Figure 1. The schemes of tools for the implementation of moisture saving   technologies: a) a ripper with active and passive working bodies;  b) a two-tier plow-ripper with depleted and moldboard  working bodies of the "paraglide" type;  c) the cross-section of the field treated by a two-tier plow-ripper with depleted and moldboard  working bodies; d) plow for smoothly-speed plowing.

           

Combining of intrasoil ridges with surface ridges promotes for the full retention and accumulation of soil water (especially after heavy rainfall), that prevents the water erosion.

In plow, designed for smoothly-speed plowing [3], the bodies 1 and 3 are arranged offset relative to each other, and directing plates  2 ​​and 4 with the working surfaces, faced to the reversible screw-dumping surfaces of the body,       installed on them (Fig. 1, d). The even bodies 2 made ​​with greater height H₁ and width

 of capture b₁, and odd body 1 - with a less height H and width of capture b. Width of capture of even body 2 is equal to b₁ = b + K (H₁-H), where H - the height of odd bodies; H₁ - the height of even bodies; K – coefficient, reflecting the ratio of body width to depth of treatment.

The length of the directing plate 4 of even bodies 3 is smaller than the  length of the directing plate 2 of the odd bodies 1  by the amount 0,25 L, i.e. L₁ = 0,75 L, where L - length of the directing plate of odd body.

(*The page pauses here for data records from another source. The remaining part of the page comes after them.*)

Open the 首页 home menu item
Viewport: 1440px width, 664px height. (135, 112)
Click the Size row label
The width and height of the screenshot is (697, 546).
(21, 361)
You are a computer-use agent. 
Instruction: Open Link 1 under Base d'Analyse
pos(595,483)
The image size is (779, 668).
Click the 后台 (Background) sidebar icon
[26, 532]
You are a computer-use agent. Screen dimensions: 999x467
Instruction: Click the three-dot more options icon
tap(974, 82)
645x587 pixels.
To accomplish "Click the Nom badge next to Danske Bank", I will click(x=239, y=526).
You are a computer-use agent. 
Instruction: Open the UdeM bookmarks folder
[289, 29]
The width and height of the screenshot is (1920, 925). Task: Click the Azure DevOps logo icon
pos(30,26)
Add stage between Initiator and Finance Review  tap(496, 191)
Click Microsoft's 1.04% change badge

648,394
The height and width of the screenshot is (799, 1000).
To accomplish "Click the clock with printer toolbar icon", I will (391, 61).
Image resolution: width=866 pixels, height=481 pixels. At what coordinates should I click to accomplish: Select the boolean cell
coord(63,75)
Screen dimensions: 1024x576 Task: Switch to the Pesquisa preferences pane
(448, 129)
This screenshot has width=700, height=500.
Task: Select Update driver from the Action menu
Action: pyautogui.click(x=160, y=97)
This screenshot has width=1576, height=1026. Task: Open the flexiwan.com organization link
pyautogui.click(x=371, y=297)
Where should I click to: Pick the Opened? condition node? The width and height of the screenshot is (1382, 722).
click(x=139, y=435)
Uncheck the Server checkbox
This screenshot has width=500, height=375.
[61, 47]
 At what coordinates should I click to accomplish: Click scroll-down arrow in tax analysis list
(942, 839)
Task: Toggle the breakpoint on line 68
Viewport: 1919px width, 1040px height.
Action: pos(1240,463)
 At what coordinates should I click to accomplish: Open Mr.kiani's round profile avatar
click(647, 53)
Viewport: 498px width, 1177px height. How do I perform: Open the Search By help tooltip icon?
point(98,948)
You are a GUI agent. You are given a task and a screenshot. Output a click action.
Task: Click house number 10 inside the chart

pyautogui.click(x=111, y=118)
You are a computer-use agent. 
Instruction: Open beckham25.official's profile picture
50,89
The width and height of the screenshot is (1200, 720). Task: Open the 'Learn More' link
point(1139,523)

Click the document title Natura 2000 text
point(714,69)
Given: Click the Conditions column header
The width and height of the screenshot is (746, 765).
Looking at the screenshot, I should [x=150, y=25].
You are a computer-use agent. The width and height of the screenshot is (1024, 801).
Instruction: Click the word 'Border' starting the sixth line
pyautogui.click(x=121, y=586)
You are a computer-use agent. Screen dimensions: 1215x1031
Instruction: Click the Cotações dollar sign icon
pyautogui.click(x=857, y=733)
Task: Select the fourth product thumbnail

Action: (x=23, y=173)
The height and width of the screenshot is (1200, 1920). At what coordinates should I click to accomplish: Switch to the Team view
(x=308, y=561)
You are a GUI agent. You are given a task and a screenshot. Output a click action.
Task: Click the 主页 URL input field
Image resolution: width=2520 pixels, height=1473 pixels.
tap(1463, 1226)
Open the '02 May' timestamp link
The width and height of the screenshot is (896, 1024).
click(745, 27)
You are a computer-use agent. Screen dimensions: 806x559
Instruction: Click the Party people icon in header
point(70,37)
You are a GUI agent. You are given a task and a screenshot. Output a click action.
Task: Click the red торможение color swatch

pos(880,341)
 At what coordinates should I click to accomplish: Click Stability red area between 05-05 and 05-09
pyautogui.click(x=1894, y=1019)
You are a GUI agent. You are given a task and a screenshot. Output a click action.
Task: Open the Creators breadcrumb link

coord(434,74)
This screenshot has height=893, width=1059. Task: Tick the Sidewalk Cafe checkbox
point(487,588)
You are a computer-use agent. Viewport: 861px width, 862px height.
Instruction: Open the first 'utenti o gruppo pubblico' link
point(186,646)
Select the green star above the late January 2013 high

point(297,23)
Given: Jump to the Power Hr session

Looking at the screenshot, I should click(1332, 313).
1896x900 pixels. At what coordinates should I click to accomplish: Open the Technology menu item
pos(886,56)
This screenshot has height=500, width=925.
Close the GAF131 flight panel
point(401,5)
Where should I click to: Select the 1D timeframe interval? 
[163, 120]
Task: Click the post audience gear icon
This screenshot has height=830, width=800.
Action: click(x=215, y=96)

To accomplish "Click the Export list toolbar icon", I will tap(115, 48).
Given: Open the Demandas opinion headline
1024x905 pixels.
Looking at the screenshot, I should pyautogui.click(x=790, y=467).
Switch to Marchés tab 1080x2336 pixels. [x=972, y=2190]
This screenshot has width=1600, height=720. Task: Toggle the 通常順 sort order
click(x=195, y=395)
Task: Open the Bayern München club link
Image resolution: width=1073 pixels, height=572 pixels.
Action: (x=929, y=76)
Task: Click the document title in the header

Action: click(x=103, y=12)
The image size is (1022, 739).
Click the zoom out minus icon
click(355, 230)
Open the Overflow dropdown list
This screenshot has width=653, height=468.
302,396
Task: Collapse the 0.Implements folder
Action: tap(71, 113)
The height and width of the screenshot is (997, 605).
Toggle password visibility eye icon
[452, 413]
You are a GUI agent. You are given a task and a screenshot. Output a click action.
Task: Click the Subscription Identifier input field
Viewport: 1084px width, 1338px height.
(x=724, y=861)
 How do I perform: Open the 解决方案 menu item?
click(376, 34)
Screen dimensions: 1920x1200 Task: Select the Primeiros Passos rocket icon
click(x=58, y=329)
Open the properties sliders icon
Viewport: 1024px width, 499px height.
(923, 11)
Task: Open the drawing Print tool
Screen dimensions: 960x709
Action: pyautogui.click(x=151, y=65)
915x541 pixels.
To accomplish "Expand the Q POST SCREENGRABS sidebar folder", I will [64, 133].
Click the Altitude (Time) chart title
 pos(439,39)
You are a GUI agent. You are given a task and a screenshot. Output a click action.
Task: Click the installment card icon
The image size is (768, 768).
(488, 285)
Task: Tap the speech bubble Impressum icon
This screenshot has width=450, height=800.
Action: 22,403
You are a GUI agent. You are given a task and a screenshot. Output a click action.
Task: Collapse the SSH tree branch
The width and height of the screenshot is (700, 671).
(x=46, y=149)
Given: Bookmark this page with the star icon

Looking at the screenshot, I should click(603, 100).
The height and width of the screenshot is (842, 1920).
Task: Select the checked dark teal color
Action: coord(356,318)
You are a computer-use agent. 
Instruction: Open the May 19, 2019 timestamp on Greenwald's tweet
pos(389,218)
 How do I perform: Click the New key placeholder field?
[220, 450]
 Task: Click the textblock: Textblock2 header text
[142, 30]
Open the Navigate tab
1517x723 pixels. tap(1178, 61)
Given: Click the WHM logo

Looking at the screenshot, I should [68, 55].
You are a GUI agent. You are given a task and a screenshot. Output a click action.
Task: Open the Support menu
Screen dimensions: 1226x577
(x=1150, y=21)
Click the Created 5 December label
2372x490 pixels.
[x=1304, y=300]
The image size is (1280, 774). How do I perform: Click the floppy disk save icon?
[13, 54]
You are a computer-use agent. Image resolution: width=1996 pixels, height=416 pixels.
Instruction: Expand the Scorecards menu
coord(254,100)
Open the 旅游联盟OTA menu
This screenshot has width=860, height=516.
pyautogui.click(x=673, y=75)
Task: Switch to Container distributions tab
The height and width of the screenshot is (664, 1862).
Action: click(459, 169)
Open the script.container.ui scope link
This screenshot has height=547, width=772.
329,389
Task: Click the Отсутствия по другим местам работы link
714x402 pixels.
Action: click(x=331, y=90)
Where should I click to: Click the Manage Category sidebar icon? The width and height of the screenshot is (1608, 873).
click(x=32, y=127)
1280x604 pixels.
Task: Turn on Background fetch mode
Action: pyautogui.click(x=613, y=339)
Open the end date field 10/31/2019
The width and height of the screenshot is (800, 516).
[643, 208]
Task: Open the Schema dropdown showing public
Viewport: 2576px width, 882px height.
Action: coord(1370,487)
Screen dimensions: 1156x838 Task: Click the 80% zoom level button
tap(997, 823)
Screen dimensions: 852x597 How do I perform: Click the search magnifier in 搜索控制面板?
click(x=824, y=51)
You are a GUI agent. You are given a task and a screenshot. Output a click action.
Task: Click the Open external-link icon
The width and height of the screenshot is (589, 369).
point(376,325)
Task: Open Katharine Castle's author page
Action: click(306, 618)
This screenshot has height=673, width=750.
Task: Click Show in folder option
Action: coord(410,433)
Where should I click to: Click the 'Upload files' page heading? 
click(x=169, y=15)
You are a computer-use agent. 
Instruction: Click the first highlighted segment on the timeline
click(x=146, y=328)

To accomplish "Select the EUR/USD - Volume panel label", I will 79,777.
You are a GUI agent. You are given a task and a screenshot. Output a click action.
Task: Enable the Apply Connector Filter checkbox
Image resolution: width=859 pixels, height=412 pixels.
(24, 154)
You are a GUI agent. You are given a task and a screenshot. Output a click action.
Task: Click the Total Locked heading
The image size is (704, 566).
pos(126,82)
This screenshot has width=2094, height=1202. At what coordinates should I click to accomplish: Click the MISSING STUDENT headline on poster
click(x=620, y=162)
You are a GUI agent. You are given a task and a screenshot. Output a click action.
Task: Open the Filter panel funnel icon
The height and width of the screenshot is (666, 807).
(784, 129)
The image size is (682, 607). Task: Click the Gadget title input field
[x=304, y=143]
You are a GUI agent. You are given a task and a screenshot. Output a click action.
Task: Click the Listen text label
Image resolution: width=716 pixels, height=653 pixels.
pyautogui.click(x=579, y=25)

At the operation of plow transversely of the slope body 1 with the lower height H and width

of capture b, when intrudes into the soil, separates layer with a thickness a₁ from the bottom of the furrow and in the interaction with the directing plate 2 turns it up to 180⁰ into its own furrow. Then the body 3 with a greater height H₁ and width of capture b₁ separates the layer a thickness a₂ from the bottom of the furrow, and in the interaction with short- directing plate 4, turns it up to 135⁰ . After passing of the plow a stepped bottom of the furrow and estuarine surface of the arable are formed. The combination of a stepped bottom with the estuarine surface of the arable promotes water retention and excludes washout of soil after heavy rainfall.

 

Literature

 

1.     Mamatov F.M., Mirzaev B.S. and etc. The plow-ripper //Utility model patent, Uzbekistan, FAP 00701. - Tashkent, Official Bulletin. - Tashkent, 2012. - № 3.

2.     Mamatov F.M., Mirzaev B.S. and etc. The plow-ripper //Utility model patent, Uzbekistan, FAP 00956.  - Tashkent, Official Bulletin. - Tashkent, 2013.- № 1.

3.     Mamatov F.M., Mirzaev B.S. and etc. Plough /Utility model patent, Uzbekistan, FAP 0085. - Tashkent, Official Bulletin. - Tashkent, 2013. - № 3.